[Opening Supplied records section]
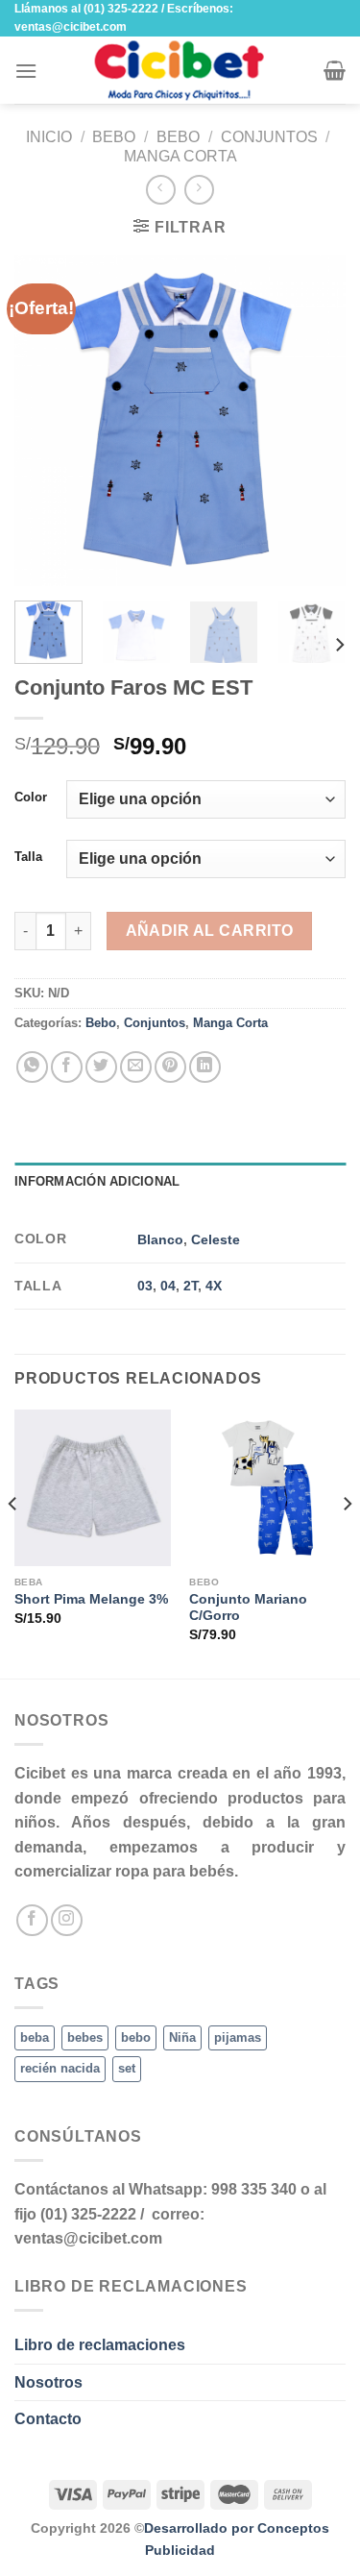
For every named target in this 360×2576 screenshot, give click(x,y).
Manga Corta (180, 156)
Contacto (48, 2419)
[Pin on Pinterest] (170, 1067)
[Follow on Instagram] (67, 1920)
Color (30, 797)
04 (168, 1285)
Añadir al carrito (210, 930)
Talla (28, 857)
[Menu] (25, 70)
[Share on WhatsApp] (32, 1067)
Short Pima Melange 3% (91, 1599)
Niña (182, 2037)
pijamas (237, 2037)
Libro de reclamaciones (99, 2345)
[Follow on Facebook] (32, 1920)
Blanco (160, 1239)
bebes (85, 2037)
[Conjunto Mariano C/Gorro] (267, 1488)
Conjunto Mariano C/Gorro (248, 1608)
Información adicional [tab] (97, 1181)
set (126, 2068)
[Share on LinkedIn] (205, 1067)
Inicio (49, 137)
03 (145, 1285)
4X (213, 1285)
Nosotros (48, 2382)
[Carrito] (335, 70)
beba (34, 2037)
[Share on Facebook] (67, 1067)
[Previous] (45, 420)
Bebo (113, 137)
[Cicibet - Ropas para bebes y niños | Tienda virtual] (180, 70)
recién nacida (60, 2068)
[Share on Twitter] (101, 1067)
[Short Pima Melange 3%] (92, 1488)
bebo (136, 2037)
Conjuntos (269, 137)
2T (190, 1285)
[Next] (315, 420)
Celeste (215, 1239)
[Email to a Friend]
[Closing Supplied records section]
* **Problem requirements**
Word for word, retype the lines from the one containing "[Cicibet - Ropas" through the final line of the data, including both ends and nothing more.

* **Answer box**
[Cicibet - Ropas para bebes y niños | Tienda virtual] (180, 70)
recién nacida (60, 2068)
[Share on Twitter] (101, 1067)
[Short Pima Melange 3%] (92, 1488)
bebo (136, 2037)
Conjuntos (269, 137)
2T (190, 1285)
[Next] (315, 420)
Celeste (215, 1239)
[Email to a Friend]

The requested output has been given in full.